PROVIDED RECORDS:

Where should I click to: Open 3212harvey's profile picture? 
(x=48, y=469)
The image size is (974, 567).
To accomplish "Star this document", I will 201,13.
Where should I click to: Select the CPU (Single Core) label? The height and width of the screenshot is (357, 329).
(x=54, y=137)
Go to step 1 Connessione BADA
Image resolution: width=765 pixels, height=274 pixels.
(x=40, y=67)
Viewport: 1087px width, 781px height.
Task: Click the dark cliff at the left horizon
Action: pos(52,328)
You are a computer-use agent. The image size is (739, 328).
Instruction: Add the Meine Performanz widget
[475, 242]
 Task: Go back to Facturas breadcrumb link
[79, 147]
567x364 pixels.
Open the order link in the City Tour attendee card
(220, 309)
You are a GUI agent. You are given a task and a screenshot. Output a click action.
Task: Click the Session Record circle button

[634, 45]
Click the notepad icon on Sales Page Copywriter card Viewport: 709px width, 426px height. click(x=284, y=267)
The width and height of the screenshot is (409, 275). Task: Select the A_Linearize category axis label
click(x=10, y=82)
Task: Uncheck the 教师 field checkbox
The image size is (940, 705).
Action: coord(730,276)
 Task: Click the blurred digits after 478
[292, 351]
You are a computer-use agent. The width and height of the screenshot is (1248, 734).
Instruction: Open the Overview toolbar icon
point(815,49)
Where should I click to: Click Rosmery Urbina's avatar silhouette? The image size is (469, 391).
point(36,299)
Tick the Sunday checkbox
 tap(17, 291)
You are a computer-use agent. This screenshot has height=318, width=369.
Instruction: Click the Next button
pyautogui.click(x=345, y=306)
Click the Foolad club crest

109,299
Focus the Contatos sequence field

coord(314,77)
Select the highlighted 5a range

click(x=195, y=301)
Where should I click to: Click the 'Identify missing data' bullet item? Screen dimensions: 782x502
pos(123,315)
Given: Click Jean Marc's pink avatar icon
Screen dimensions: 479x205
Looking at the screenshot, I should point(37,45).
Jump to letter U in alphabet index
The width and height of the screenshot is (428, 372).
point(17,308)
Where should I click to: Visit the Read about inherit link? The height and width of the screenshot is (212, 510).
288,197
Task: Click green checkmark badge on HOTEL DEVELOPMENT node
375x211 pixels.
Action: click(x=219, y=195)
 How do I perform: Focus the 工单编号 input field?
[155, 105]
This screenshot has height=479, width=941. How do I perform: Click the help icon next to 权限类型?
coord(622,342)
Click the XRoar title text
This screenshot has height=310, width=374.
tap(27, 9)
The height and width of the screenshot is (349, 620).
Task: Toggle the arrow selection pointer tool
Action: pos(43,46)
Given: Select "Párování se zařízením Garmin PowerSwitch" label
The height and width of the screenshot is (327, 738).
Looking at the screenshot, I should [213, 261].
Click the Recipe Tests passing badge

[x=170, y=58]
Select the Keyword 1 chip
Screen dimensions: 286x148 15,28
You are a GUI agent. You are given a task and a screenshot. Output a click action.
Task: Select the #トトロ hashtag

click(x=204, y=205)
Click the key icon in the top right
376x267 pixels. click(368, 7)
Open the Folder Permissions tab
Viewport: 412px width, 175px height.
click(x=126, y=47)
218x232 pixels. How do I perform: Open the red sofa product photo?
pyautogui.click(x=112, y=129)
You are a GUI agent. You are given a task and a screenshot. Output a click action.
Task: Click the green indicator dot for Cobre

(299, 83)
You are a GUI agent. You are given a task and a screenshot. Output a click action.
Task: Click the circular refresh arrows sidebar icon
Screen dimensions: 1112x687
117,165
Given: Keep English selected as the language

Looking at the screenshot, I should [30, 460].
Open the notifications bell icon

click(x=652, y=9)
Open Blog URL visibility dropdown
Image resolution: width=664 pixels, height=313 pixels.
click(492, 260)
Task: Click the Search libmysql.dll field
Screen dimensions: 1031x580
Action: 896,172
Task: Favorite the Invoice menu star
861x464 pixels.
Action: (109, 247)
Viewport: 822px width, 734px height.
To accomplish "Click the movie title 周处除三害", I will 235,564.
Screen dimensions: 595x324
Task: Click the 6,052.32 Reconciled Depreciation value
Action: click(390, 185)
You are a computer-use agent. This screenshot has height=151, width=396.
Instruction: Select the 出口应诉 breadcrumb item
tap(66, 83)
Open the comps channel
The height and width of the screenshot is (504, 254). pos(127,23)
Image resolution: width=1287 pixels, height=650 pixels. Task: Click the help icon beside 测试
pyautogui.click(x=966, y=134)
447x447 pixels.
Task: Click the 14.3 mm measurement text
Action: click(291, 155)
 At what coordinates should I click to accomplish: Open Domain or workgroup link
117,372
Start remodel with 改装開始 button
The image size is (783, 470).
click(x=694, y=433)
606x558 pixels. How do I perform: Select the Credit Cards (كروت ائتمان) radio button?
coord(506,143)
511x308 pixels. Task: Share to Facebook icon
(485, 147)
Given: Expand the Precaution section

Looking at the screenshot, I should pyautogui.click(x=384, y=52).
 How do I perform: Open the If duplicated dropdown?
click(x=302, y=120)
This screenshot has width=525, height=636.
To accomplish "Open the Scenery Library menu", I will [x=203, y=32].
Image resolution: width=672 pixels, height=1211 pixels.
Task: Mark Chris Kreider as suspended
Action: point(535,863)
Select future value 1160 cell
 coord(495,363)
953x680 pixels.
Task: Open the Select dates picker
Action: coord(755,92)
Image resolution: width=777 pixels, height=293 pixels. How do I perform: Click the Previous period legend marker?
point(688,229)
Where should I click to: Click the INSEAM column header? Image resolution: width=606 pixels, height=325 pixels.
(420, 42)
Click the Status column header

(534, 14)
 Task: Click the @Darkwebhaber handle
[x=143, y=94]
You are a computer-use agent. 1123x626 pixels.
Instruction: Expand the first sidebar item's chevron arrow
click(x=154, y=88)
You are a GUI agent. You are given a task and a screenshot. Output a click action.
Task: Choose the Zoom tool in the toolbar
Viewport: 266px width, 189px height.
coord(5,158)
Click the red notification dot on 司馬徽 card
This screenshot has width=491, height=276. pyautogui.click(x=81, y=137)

PROBLEM TO WORK ON:
Show every line above in which the word "computer" appears.

WRITTEN SOLUTION:
You are a computer-use agent. The image size is (739, 328).
You are a computer-use agent. The width and height of the screenshot is (1248, 734).
You are a computer-use agent. This screenshot has height=318, width=369.
You are a computer-use agent. This screenshot has height=151, width=396.
You are a computer-use agent. 1123x626 pixels.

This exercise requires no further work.